OSAF manifestó que evalúa opciones y sedes para la versión de 2025; los costos, la fecha y el premio son temas por resolver fundamentales; ¿Miami otra vez en el candelero?

Por Diego H. Mitagstein

Ante tribunas colmadas, en un enorme éxito organizativo, se vivió el domingo último la versión número 40 del Gran Premio Latinoamericano (G1), la única carrera de su tipo en el mundo y que encara ahora un terreno incierto por un lado, pero conocido por el otro: el de la supervivencia.
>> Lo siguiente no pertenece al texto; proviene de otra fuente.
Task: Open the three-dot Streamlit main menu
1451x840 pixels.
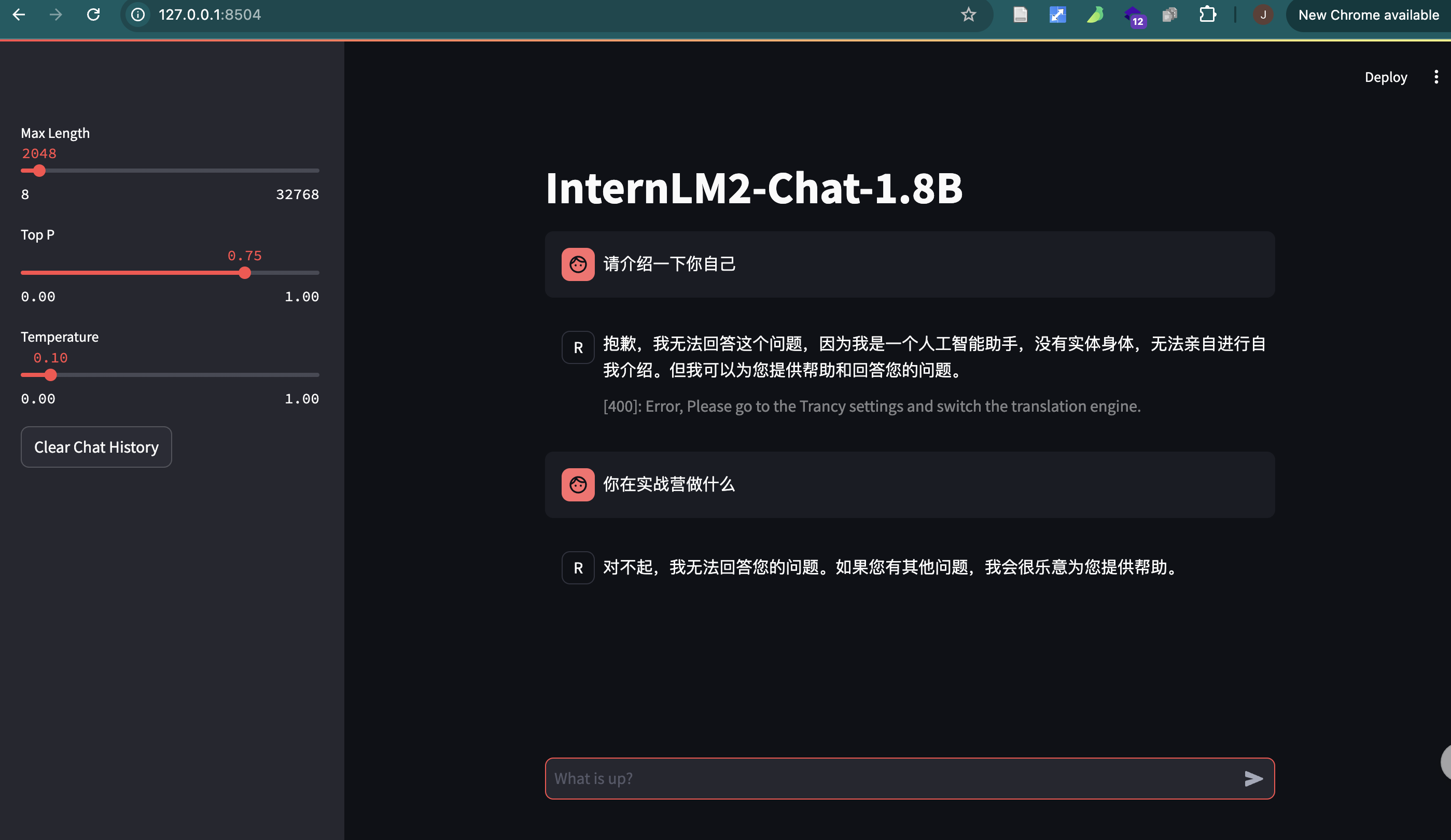Action: (x=1436, y=77)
Con el 1-2-3-5-6-7-8 conseguido en la pista por la delegación local, encabezados por un intratable Manyuz (USA-Run Away and Hide), ahora el futuro y qué sucederá es la gran pregunta que rodea al evento continental itinerante.

Pasada su primera vez en mucho tiempo sin Longines como auspiciante principal, todavía no se sabe cuando ni cómo volverá a entrar en acción el Latinoamericano, sensación que pisó terreno de más dudas tras la conferencia de prensa que se realizó el sábado último, donde el chileno Carlo Rossi, del Sporting de Viña del Mar y Vice Presidente de la Organización Sudamericana de Fomento del Pura Sangre de Carrera (OSAF), diseñadora y creadora de la prueba, expresó que no hay fecha todavía y que se barajan opciones, con el Hipódromo da Gávea, en Río de Janeiro, Brasil, como uno de los posibles postulantes a ser sede en 2025; al menos esa sería la intención del Jockey Club Brasileiro.

Los temas a tener en cuenta son varios, como los elevados costos de organización, el momento del año en que se lo ubique, el premio a ofrecer y dónde correr, en un cóctel con desarrollo enredado y que tiene algunas opciones, pero no tantas.

Quedó demostrado en Monterrico que sin una pista amigable por delante, el Latinoamericano carecerá de expectativa desde lo turfístico. No fue casualidad que haya habido capote local esta vez -de hecho, se esperaba-, con el brasileño L’Ente Supremo (Emcee) colgándose de una casi milagrosa cuarta chapa y el resto de los visitantes llegando a 100 metros.

No había enviados extranjeros de gran nivel entre los participantes, y Argentina ni siquiera pudo conseguir un propietario interesado en participar (con 300.000 dólares de bolsa en juego), lo que derivó en el papelón de por primera vez en los 40 años de la prueba de no tener un caballo en los partidores. 

La fecha será vital, y marzo parece ser el único mes en el que todo funcionó y funcionará bien, pues no colisiona con grandes carreras de cada país. Recordemos que el Latino 2024, por caso, se corrió 15 días antes del Gran Premio Republica Argentina (G1) de Palermo, y que octubre, el mes que se baraja, está a nada del Gran Premio Carlos Pellegriin (G1)… Al respecto, en 2020 se disputó en marzo; en 2021, en octubre, por la pandemia; en 2022 fue en abril; en 2023 en octubre; y en 2024 otra vez en abril. Así, imposible acomodar calendarios.

El premio a repartir también debe ser atractivo para no volver a problemas de otros tiempos. Sin plata va a costar el doble entusiasmar a los dueños a viajar -y por ende arriesgar-, y para eso se necesitarán sponsors. OSAF no cuenta con el dinero para cubrir la organización y disponer una recompensa tan fuerte como la que se repartió últimamente. 

La otra opción, y que ya varias veces estuvo sobre el tablero, aunque nunca llegando a final feliz, sería que se disputara en Gulfstream Park, Miami, Estados Unidos, como ocurrió con la Serie Hípica del Caribe, y con el Stronach Group como aliado. Allí se resolvería el tema de los costos, aunque el cambiar de hemisferio para competir y el posible acceo se ejemplares locales, no son vistos con buenos ojos por algunos de los miembros de OSAF.

¿Qué pasará entonces con el Latinoamericano? No hay todavía respuesta a ninguna de las preguntas existentes? Lo que sí hay es una decisión de tratar de salvar la carrera, lo que no es para nada menor. Con Longines como aliado tuvo el brillo que, salvo en sus comienzos, nunca había logrado. Pero ahora es una etapa diferente y que la dirigencia de OSAF tendrá el deber de encarrilar.